## PAGE TEXT

What this means for you — by audience

For the general public, particularly in the affected regions above. Treat the 2026–27 northern winter / southern summer as a season to plan for the higher end of normal — drier where El Niño dries, wetter where it wets, hotter almost everywhere. If you live in a bushfire-prone part of Australia, the pre-season preparation calendar starts now, not in October. If you live in a flood-prone part of East Africa or coastal Peru, this is the season to confirm insurance, drainage, and evacuation arrangements.

For agriculture and food-system operators. The trade has been here before; the muscle exists. Re-run scenario planning for the 2026–27 crop year with El Niño weighted at 80%+, not the climatological prior. Watch:

  • ENSO-sensitive softs: palm oil, rice, sugar, cocoa, coffee, wheat (Australian).
  • Maize and soybean outcomes in southern Africa and parts of South America.
  • Input-cost knock-ons via energy and fertiliser.

For energy and utilities. Cooling-demand peaks in El Niño years tend to land harder, particularly in South-East Asia and the southern US. Hydropower output is depressed in regions that dry (southern Africa, parts of Brazil) and elevated where it wets. Plan generation mix and reserve margins on that basis.

For insurance and reinsurance. Atlantic hurricane suppression is the silver lining; almost everything else lengthens the catastrophe tail. Expect cat-model vendors to issue ENSO overlays through Q3 2026. Marine, agriculture, and parametric weather covers should be re-priced before the renewals window.

For public health agencies. Vector-borne disease patterns shift with rainfall. Dengue, malaria, and Rift Valley fever footprints are sensitive to El Niño in known ways. Stockpile and surveillance plans should assume the seasonal pattern, not the climatological average.

For policy-makers and emergency services. This is the planning window. Pre-positioning of resources for drought response (water trucking, fodder), flood response (sandbags, shelters), and fire response (aviation, crew rotation) is cheaper now than in October.

## COLLECTED MATERIAL
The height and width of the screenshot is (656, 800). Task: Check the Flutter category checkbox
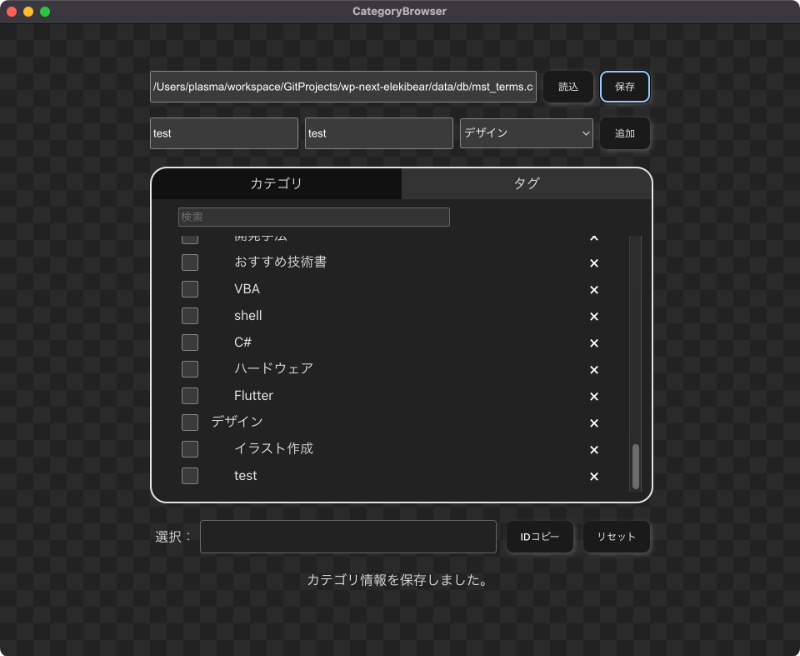tap(190, 395)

## TO DO
(a) In the El Niño guidance, rewrite the paragraph that begins "For energy and utilities" as a short bulleted list that keeps its main facts.
(b) According to the El Niño guidance, at what weighting should El Niño be set when agriculture and food-system operators re-run scenario planning for the 2026–27 crop year?
(c) Using the El Niño guidance, explain why public health agencies are told that stockpile and surveillance plans should assume the seasonal pattern rather than the climatological average.

## RESULTS IN ORDER
(a)
- Cooling-demand peaks in El Niño years tend to land harder, particularly in South-East Asia and the southern US.
- Hydropower output is depressed in regions that dry (southern Africa, parts of Brazil) and elevated where it wets.
- Generation mix and reserve margins should be planned on that basis.

(b) At 80% or more, rather than the climatological prior.

(c) Vector-borne disease patterns shift with rainfall, and the footprints of dengue, malaria, and Rift Valley fever are sensitive to El Niño in known ways. Plans should therefore follow the expected El Niño season rather than the long-term average.